Eran entonces las tres y media de la tarde. El proyectil seguía su dirección curvilínea alrededor de la Luna. ¿Había sido modificada otra vez su trayectoria por el meteoro? Era de temer. No obstante, el proyectil debía describir una curva imperturbablemente determinada por las leyes de la mecánica racional. Barbicane se inclinaba a creer que esta curva sería más bien una parábola que una hipérbola. Sin embargo, admitida la parábola, debería salir el proyectil con bastante rapidez del cono de sombra proyectado en el espacio al lado opuesto del Sol. Éste era, efectivamente, muy estrecho; tan pequeño es el diámetro angular de la Luna, si se le compara con el diámetro del astro del día. Pero hasta entonces flotaba el proyectil en esta profunda sombra. Cualquiera que hubiese sido su velocidad, que no había podido ser sino muy mediana, continuaba su período de ocultación. Esto era evidente y no hubiera debido ser así en el caso propuesto de una trayectoria parabólica.

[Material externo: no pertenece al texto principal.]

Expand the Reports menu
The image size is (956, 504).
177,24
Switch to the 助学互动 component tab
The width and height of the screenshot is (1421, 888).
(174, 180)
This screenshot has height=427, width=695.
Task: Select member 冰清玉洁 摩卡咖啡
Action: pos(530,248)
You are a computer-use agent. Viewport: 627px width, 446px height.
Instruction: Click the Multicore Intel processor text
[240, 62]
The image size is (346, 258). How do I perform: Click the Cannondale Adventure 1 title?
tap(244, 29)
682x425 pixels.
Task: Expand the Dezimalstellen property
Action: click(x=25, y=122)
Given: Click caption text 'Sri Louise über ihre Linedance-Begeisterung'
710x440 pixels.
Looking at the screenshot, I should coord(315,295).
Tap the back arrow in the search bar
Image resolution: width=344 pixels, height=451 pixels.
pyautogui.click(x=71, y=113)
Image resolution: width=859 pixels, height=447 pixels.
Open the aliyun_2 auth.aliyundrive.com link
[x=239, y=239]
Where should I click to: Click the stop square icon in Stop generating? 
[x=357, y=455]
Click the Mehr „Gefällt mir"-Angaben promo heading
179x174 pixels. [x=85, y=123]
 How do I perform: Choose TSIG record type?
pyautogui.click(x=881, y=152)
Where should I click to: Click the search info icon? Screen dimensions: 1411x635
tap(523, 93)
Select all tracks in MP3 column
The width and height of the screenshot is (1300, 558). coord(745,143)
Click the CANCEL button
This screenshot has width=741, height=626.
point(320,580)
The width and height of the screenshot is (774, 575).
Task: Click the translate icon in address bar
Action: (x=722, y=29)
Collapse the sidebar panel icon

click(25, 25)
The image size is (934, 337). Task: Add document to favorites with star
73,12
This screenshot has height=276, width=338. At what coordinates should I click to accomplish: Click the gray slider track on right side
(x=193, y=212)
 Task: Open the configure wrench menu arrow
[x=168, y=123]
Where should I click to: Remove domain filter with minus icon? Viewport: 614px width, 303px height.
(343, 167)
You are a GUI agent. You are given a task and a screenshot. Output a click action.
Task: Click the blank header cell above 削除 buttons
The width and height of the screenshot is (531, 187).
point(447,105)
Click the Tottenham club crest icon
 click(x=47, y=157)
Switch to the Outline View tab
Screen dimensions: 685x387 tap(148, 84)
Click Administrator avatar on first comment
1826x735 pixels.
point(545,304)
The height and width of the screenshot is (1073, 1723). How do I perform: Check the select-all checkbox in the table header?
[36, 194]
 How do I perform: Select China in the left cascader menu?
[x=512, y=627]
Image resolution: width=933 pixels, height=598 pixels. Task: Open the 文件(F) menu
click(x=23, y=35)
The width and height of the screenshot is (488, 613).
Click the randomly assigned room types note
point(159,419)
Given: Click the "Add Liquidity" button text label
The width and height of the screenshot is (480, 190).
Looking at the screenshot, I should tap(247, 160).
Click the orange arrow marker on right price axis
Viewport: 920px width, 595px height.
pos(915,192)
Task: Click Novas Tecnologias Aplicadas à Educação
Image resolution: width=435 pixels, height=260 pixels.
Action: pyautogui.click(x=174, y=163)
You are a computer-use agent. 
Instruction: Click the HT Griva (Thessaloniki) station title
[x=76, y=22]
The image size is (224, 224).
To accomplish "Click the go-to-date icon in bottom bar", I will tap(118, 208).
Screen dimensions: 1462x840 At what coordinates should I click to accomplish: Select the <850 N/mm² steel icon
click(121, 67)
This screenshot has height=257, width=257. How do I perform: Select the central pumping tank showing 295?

Nuevo problema que atormentaba el cerebro de Barbicane, verdaderamente aprisionado en el círculo de incógnitas que no podía descifrar.

Ninguno de los viajeros pensaba en descansar un momento. Todos acechaban algún hecho inesperado que arrojase nueva luz sobre sus estudios uranográficos. A cosa de las cinco distribuyó Miguel Ardán, con el nombre de comida, algunos pedazos de pan y de carne fiambre, que fueron rápidamente devorados, sin que nadie abandonase su lumbrera, cuyos cristales se llenaban continuamente de costras por la condensación de los vapores.